中国は経済が傾いているので、流動性を供給し続けています。中国共産党政府の当局は2021年から2023年にかけて約54兆元(約7.6兆ドル)もお金を増やしました。
20カ月で54兆元です。
これだけお金をまいていれば、お金の価値が下がってインフレになりそうなものです。
しかし、事実は真逆。
中国はデフレに陥っています。2024年02月08日に中国の統計局が公表したデータによれば、2024年01月の消費者物価指数(CPI)は対前年同月比で「-0.8%」です。
2023年12月は対前年同期比で「-0.3%」でしたから下落幅が大きくなりました。
『The New York Times』など外信では、この「-0.8%」について、「01月の中国の消費者物価は2009年の世界金融危機以降で最も下落した。 これは消費の低迷と工場や農場での過剰生産の兆候であり、企業は値引きを余儀なくされている。いわゆるデフレ現象で、経済に大きな危機をもたらす可能性がある」などと報じています。
では、刷りも刷ったりな「54兆元」はいったいどこにいってしまったのでしょうか。
『看中国』が面白い意見を紹介しています。ドイツ在住の中国問題専門家、吴文昕さんにインタビューしているのですが、彼は以下のように述べています。
「私にいわせれば、何かが間違いなく間違っている。
経済学的に見れば、突然のお金の大量印刷は経済を刺激するためである。
そのお金が消費者の手に渡れば、通常はインフレとともに購買力が強化される。急にお金がたくさん手に入れば、誰もが買い物に出かけるだろうが、中国のショッピングモールには人だかりができていない。不思議だ。
このような状況に陥った原因のひとつは汚職であり、お金の一部が共産党幹部の懐に入っている」
たとえ中国共産党がお金を抜いているにしろ、しかし一部に過ぎないでしょう。
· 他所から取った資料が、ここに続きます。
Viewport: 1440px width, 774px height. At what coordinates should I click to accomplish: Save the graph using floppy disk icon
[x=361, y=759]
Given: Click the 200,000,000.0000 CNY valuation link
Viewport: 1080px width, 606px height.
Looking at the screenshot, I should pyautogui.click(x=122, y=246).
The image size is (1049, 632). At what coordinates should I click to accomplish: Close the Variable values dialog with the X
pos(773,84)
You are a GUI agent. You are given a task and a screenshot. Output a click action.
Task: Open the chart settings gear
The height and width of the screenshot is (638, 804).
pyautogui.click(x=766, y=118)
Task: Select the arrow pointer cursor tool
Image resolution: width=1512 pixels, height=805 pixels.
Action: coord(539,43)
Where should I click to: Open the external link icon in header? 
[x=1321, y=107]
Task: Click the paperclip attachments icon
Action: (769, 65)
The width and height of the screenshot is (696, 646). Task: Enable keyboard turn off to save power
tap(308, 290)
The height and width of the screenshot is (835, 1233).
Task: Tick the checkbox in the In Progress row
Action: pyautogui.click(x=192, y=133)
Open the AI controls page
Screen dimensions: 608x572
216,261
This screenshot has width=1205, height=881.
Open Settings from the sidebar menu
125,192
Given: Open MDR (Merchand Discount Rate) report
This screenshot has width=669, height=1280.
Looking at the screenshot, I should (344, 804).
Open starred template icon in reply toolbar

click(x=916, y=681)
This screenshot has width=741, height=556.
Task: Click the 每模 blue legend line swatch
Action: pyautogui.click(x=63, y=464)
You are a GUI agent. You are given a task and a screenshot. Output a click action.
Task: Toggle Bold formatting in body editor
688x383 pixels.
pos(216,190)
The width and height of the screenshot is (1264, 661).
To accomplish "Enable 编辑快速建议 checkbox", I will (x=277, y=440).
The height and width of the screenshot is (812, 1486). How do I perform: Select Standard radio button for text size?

残りはどこにいったのか? 吴文昕さんの意見は以下です。
「そのお金は銀行に最初に入ったと推定されるが、銀行は莫大な負債を抱えているため、ほとんどのお金は負債の返済に使われた可能性がある。
そのため、お金は市場に流れず、国民の手に渡らず、経済を刺激する方法はない。
そうして中国経済は回復しない」
中国共産党が抜くのと、負債返済に充当するので、銀行に入るお金が消えてしまうのだ――というご意見です。お金をまいてもまいても経済が回復しないという中国の現状に対するひとつの見方です(あくまでも一つの見方)。